Maraş’ı, 19 Aralık Cezaevleri Katliamını, Roboski’yi Unutmadık, Unutmayacağız!
1923-2019… Doksanaltı yıllık “Cumhuriyet” tarihi katliamlarla dolu bir tarihtir. Kemalistler Osmanlı’dan devir aldıkları, işgalci, katliamcı tarih üzerine inşa ettikleri ‘yeni Türk’ devletini “Cumhuriyet” olarak ilan ettiler ama 96 yıllık bu tarih boyunca ülkede demokrasinin “D”si dahi uygulanmadı. Kemalistler, önce Kürtleri inkarla başladılar, işe. Sonrasında, Rumlar başta olmak üzere ülkede yaşayan azınlıklar bir bir ülke dışına sürgün edildiler. Bunu işçilerin, köylülerin haklarının gasp edilmesi izledi. Ülkemizde ulusal ve sınıfsal mücadele yükseldikçe, baskılar da arttı; parlamenter faşizmden, askeri faşist diktatörlüğe sıkça geçildi.
Maraş katliamı ne ilk ne de son oldu!
1970’lerin ortalarına doğru gelişen sınıf mücadelesinin önünü bir askeri darbeyle kesmeye hazırlanan devlet, bunun için ‘uygun’ fırsatlar kollamaya başladı. 24 Aralık 1978 Maraş katliamı, 12 Eylül 1980 askeri faşist darbesine giden yolu hazırladı. 24 Aralık’ta başlayan katliam 26 Aralık gününe kadar aralıksız sürdü. MİT’in bizzat hazırladığı bu katliam MHP’ye yaptırıldı. Alevilerin yoğun olarak yaşadığı Maraş, onlar için en uygun bölgeydi. Katliama Alevi-Sünni çatışması görüntüsü verebilmek için Maraş özel olarak seçilmişti. MHP’lilerin çok önceden hazırlık yaptığı bu katliamda yüzlerce Alevi kadın, erkek, yaşlı ve çocuk katledildi. Evler ve iş yerleri yakıldı, yıkıldı, Alevilerin malları yağma edildi.

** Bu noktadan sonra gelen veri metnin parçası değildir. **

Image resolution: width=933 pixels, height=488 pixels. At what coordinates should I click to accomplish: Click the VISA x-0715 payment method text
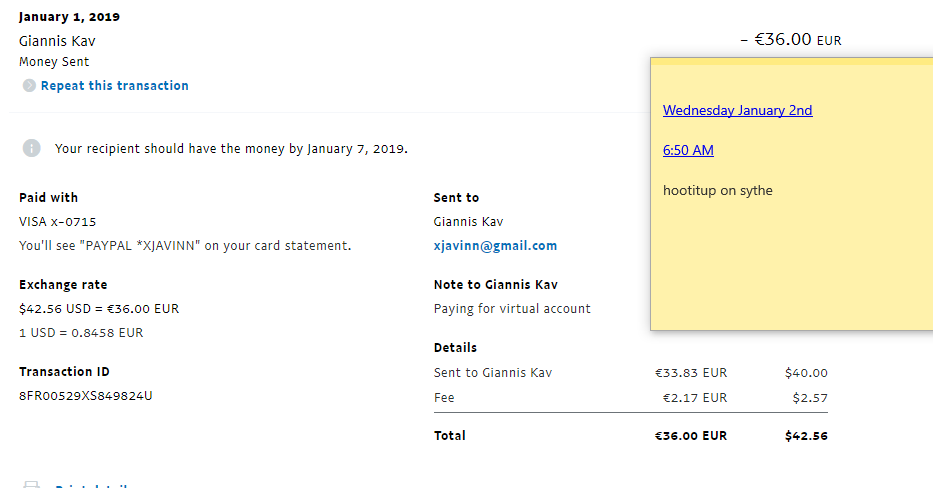pos(57,222)
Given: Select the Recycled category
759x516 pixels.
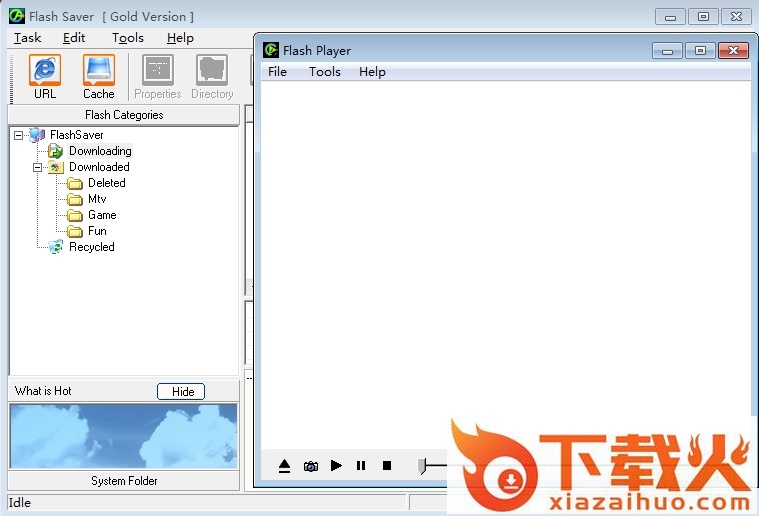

Maraş katliamı yapıldığında CHP iş başındaydı. Dönemin Başbakanı Bülent Ecevit, 26 Aralık 1978 yılında 13 ilde birden sıkıyönetim ilan etti. Katliamdan sonra CHP’nin İçişleri Bakanı İrfan Özaydınlı yaptığı açıklamada olayların sebebinin “sol örgütler” olduğunu açıklayarak sorumluluğu devrimcilere yıkmaya çalıştı.
Kanlı bir mesaj olarak 19 Aralık cezaevleri katliamı:
Ülke tarihinin en büyük cezaevleri katliamlarından biri de 19 Aralık 2000 tarihinde 20 cezaevine birden yapılan operasyonla 28 devrimcinin katledilmesidir.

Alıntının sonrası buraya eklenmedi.